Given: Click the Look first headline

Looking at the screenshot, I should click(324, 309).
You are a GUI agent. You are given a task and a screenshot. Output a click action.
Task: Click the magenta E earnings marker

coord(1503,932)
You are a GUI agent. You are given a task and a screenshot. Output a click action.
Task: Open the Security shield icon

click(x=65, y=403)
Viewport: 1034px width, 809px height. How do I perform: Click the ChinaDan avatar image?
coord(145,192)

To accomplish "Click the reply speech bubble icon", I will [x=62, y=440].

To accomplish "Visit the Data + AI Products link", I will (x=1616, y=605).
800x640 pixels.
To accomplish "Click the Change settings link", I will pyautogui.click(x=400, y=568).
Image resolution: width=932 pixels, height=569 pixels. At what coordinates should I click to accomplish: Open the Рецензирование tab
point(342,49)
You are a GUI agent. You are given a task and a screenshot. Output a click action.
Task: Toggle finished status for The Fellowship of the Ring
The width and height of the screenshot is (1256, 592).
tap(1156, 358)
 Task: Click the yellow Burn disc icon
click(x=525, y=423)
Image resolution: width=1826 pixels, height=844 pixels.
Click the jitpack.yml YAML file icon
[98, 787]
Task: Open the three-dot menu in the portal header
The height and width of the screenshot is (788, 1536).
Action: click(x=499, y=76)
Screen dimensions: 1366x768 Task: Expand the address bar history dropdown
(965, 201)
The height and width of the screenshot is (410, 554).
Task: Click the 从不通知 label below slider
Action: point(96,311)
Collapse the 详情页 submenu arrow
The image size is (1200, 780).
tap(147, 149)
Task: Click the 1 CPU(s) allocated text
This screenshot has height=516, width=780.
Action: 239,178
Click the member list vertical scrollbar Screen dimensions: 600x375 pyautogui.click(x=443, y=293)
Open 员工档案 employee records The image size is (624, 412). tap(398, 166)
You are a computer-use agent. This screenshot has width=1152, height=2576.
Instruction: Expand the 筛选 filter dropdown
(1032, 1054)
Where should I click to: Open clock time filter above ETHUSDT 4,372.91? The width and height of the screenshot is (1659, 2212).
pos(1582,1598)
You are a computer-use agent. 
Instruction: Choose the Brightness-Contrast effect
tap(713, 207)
+-------+
**Work to complete**
An exact reproduction of the data is required. Leave nothing out.

**Solution to this problem**
Given: Click the Look first headline

Looking at the screenshot, I should click(324, 309).
You are a GUI agent. You are given a task and a screenshot. Output a click action.
Task: Click the magenta E earnings marker

coord(1503,932)
You are a GUI agent. You are given a task and a screenshot. Output a click action.
Task: Open the Security shield icon

click(x=65, y=403)
Viewport: 1034px width, 809px height. How do I perform: Click the ChinaDan avatar image?
coord(145,192)

To accomplish "Click the reply speech bubble icon", I will [x=62, y=440].

To accomplish "Visit the Data + AI Products link", I will (x=1616, y=605).
800x640 pixels.
To accomplish "Click the Change settings link", I will pyautogui.click(x=400, y=568).
Image resolution: width=932 pixels, height=569 pixels. At what coordinates should I click to accomplish: Open the Рецензирование tab
point(342,49)
You are a GUI agent. You are given a task and a screenshot. Output a click action.
Task: Toggle finished status for The Fellowship of the Ring
The width and height of the screenshot is (1256, 592).
tap(1156, 358)
 Task: Click the yellow Burn disc icon
click(x=525, y=423)
Image resolution: width=1826 pixels, height=844 pixels.
Click the jitpack.yml YAML file icon
[98, 787]
Task: Open the three-dot menu in the portal header
The height and width of the screenshot is (788, 1536).
Action: click(x=499, y=76)
Screen dimensions: 1366x768 Task: Expand the address bar history dropdown
(965, 201)
The height and width of the screenshot is (410, 554).
Task: Click the 从不通知 label below slider
Action: point(96,311)
Collapse the 详情页 submenu arrow
The image size is (1200, 780).
tap(147, 149)
Task: Click the 1 CPU(s) allocated text
This screenshot has height=516, width=780.
Action: 239,178
Click the member list vertical scrollbar Screen dimensions: 600x375 pyautogui.click(x=443, y=293)
Open 员工档案 employee records The image size is (624, 412). tap(398, 166)
You are a computer-use agent. This screenshot has width=1152, height=2576.
Instruction: Expand the 筛选 filter dropdown
(1032, 1054)
Where should I click to: Open clock time filter above ETHUSDT 4,372.91? The width and height of the screenshot is (1659, 2212).
pos(1582,1598)
You are a computer-use agent. 
Instruction: Choose the Brightness-Contrast effect
tap(713, 207)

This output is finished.